Technical Field
Embodiments of the present invention relate to the field of display technologies, and particularly, to a pixel unit and a method for manufacturing the same, a display panel, and a display apparatus.
Description of the Related Art
Organic Light-Emitting Diode (OLED) device, due to its advantages including fully solid state construction, high brightness, full viewing angle, fast response time, broad working temperature range, flexible displaying and the like, becomes currently a younger generation display technology which is highly competitive and has a development prospect.
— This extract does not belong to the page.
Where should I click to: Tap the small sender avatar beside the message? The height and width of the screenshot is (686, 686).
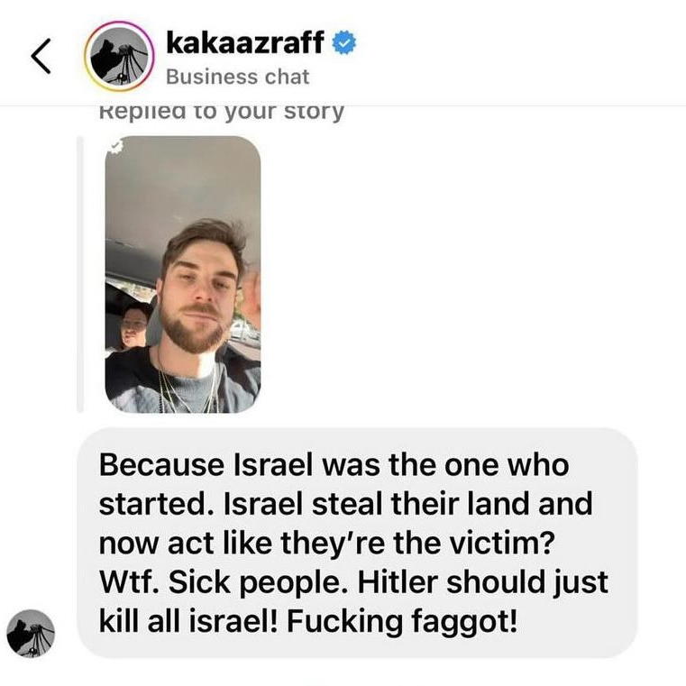click(x=31, y=633)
FIG. 1 shows a conventional process of manufacturing an OLED display apparatus. Firstly, array 102 of thin-film transistors (TFT) is manufactured on a flexible substrate 101, in which ITO pixel electrodes are separated by a pixel defining layer (PDL) 103 to define a pixel region; then, material 104 for light emitting layer and material 105 for negative electrode are deposited within the pixel region; and finally, subsequent processes are performed, to finish manufacture of the OLED display apparatus. Generally, material for light emitting layer comprises a Hole Injection Layer (HIL), a Hole Transport Layer (HTL), an Organic Layer, an Electron Transport Layer (ETL), and an Electron Injection Layer (EIL). In conventional process, the Hole Injection Layer (HIL), the Hole Transport Layer (HTL), the Electron Transport Layer (ETL), and the Electron Injection Layer (EIL), etc. are deposited mainly by means of using an open-type mask, material for the Organic Layer R, G, B is deposited by means of using a fine metal mask (FMM), and, material for negative electrode is usually deposited by means of using an open-type mask. In the subsequent processes, flexible packaging, i.e., thin film encapsulation (TEF), Dam &Fill, or adhesive+barrier film, is performed.
Material for the pixel defining layer is usually made of adhesive and has a thickness at micrometer-scale, while thicknesses of the materials for the light emitting layer and for the negative electrode deposited are of the order of magnitude of hundreds of nanometers. As a result, there is difference in height between material for the pixel defining layer and material for the light emitting layer as well as material for the negative electrode thereover. For a flexible OLED display apparatus, when the OLED display apparatus is bent, such difference in height between the pixel defining layer and the negative electrode likely causes phenomenon including fractures of the negative electrode or abscissions of the negative electrode from the pixel defining layer to occur at a stress concentration zone. Secondly, for flexible packaging, such as barrier film, Dam &Fill, and TFE, bubbles extremely likely occur at a position where there is difference in height between the pixel defining layer and the negative electrode, adversely affecting the package effect. These problems greatly adversely affect display effect of the display apparatus, and even cause failures of the display apparatus.